Proprio nel 2007 sono nati nella pree manifestazione nazionale, svariati blog femministi e contro la violenza maschile, il mio è tra questi. E' nata anche una tv per donne, Donna tv, che io seguo sempre volentieri, perchè mi sono stufata di vedere tv sessiste che ignorano le donne e parlano solo di esse come elemento decorativo.

Dopo la manifestazione del 24 novembre gli attachi contro le donne (e anche contro gli omosessuali) da parte inizialmente della chiesa si sono fatti pesanti. L'anno scorso è bastato dire che era l'anno delle pari opportunità per farci stare zitte, ma noi non ci siamo state a tutto questo!
Sapete tutti che io denuncio questa tendenza tutta occidentale che vuole la società abbia accettato l'emancipazione e poi veniamo trattate come oggetti, escluse dal potere e ancora una volta o forse di più subiamo violenze e discriminazioni.

Siccome non siamo sceme e ci sappiamo autodeterminare, e questo lo hanno capito, gli attacchi alle donne si sono fatti più diretti rompendo il muro di ipocrisia e proprio sulla nostra autodeterminazione. Berlusconi continua una lunga campagna elettorale denigrando le donne in mille modi (leggete su Berlusconate o carfagnate), mentre dall'altra c'è una chiesa che manda i suoi fantocci a fare battaglia contro i nostri corpi, ma che noi per fortuna affrontiamo senza paura (LEGGI QUI).

Nell'ultima parte della campagna elettorale vogliono farci credere che siamo tutelate dalle violenze facendoci credere che sono i rumeni a farcele, attuando vere e proprie campagne fasciste, mentre non sanno che noi i giornali li leggiamo. E' l'ennesima volta dopo la 194 che usano i nostri corpi per accalappiarsi i nostri voti e magari anche di quelli che ci fanno violenza perchè con questa legge credono che a loro gli sia permesso perchè italiani e non si sentono chiamati in causa.

Sì gli sarà permesso visto che Berlusconi ha pensato bene di tagliare i 20 milioni destinati ai centri antiviolenza, che poi finalmente sono stati recuperati solo dopo proteste ma passati sotto silenzio mediatico, tanto  delle donne a chi gliene  frega?

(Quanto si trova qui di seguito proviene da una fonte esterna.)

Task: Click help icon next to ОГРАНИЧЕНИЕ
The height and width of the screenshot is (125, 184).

In secondo luogo tenta un altro attacco, inventa un emendamento blocca processi, caso strano sono compresi anche e sopratutto i reati che dovrebbero essere di emergenza giudicati di poca importanza:

- Maltrattamenti in famiglia,
- Stupro e violenza sessuale,
- Furto con strappo,
- Sequestro di persona,
- Sfruttamento della prostituzione,
- Detenzione di materiale pedo-pornografico,
- Aborto clandestino,
- Furto in appartamento,


E dove caso strano sono inclusi quelli contro le donne e i bambini. Tanto se caccia i rumeni la violenza sulle donne non esisterà più o sarà meno grave del resto le donne per la destra sono proprietà e penserà a depenalizzarla in questo modo . In pratica contro i soggetti più esposti. Ora ne leggo una altrettanto schifosa: Non si fa l'emendamento contro lo stalking e persecuzioni dove caso strano ancora sono sempre contro le donne.

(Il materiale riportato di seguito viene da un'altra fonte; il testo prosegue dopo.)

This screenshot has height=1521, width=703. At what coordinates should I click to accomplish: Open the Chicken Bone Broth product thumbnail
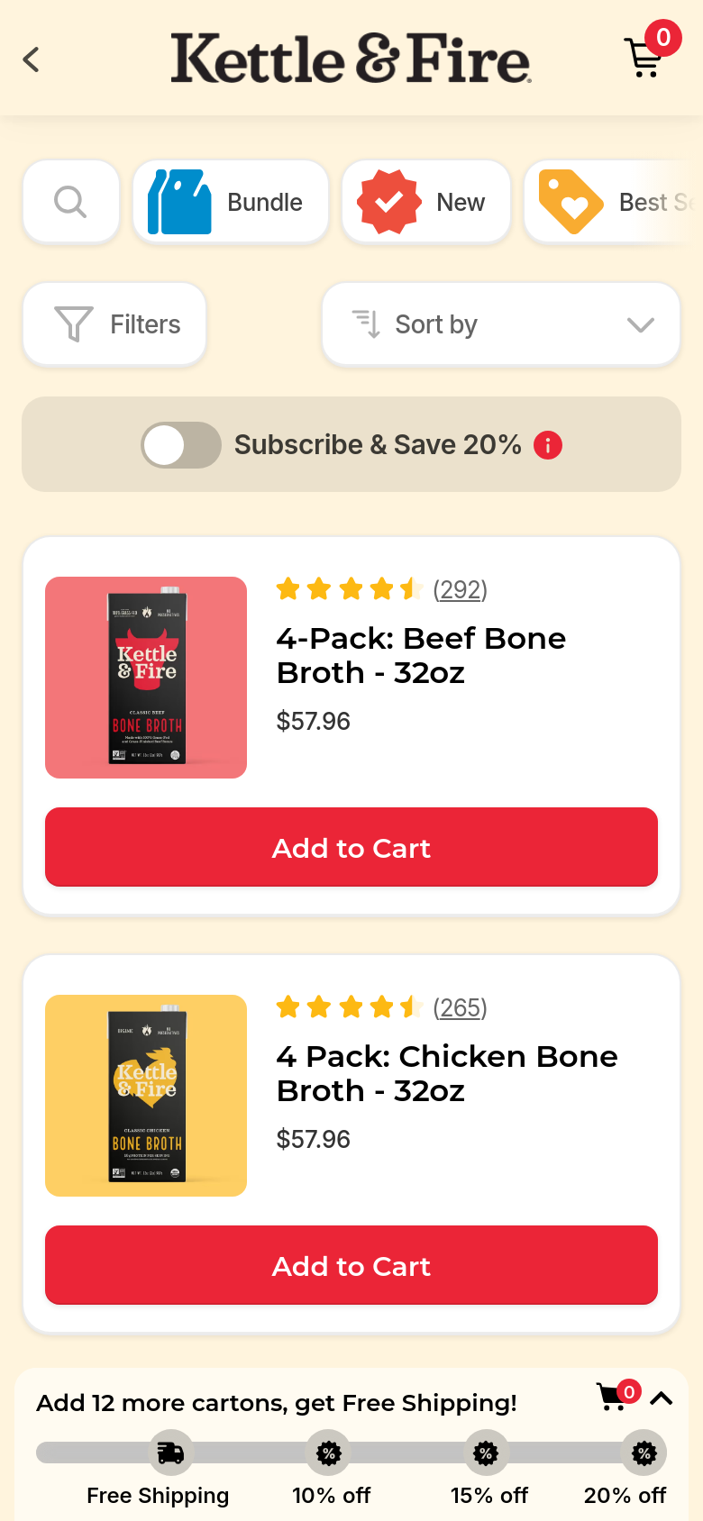(x=146, y=1096)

Roma, 7 lug. (Apcom) - "E' una scelta grave che esplicita una volta di più l'idea di sicurezza di questo governo. Un'idea discrezionale e declamatoria che nega alla radice l'uguaglianza dei diritti davanti alla legge. In questo caso, i cittadini non degni dell'urgenza dell'intervento legislativo sono le donne, vittime di persecuzioni e molestie". Così la deputata del Pd Barbara Pollastrini commenta quanto accaduto stamani, durante la riunione congiunta delle commissioni Affari costituzionali e Giustizia della Camera, con le presidenze delle due commissioni che hanno negato l'ammissibilità di tutti gli emendamenti presentati dal Partito democratico e dall'opposizione, tesi a introdurre il reato di molestie persecutorie, il cosiddetto stalking, nel decreto sulla sicurezza attualmente in discussione.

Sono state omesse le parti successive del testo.